Work item
Write only the number of lines in the entries below that contain the word "computer".

Source data
# # # # #

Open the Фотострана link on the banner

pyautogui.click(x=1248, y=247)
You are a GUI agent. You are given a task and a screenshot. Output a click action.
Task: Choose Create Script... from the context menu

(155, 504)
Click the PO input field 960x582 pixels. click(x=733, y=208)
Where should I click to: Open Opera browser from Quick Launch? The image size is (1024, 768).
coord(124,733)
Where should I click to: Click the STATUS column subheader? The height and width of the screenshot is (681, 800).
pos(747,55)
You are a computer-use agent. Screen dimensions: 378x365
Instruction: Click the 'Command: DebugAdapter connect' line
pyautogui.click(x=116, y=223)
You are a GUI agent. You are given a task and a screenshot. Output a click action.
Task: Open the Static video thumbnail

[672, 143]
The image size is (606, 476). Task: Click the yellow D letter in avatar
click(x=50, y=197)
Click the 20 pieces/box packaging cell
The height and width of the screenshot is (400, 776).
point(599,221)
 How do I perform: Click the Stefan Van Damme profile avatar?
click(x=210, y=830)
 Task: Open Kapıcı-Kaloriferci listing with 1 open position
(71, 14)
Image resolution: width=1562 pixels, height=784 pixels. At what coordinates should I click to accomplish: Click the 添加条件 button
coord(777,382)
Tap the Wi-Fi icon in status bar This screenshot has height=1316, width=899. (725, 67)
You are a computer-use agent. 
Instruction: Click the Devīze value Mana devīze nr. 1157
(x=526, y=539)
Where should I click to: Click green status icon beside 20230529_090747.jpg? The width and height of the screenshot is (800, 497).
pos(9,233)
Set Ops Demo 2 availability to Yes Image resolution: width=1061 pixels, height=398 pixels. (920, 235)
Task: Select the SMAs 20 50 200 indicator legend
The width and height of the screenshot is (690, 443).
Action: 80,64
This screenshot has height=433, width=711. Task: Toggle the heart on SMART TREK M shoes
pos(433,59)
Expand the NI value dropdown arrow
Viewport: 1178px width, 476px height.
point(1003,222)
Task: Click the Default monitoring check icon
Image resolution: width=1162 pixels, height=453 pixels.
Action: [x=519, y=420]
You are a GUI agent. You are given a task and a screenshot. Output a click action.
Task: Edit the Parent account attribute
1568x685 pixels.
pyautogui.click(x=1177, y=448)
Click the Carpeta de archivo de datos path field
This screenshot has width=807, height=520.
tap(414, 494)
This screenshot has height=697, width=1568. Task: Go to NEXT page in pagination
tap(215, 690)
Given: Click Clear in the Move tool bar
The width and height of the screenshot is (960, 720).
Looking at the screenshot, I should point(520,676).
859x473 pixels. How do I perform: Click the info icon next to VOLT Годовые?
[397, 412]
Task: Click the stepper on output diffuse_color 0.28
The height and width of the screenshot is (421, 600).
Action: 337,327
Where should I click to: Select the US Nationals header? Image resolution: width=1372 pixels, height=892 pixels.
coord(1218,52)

# # # # #

Solution to this problem
2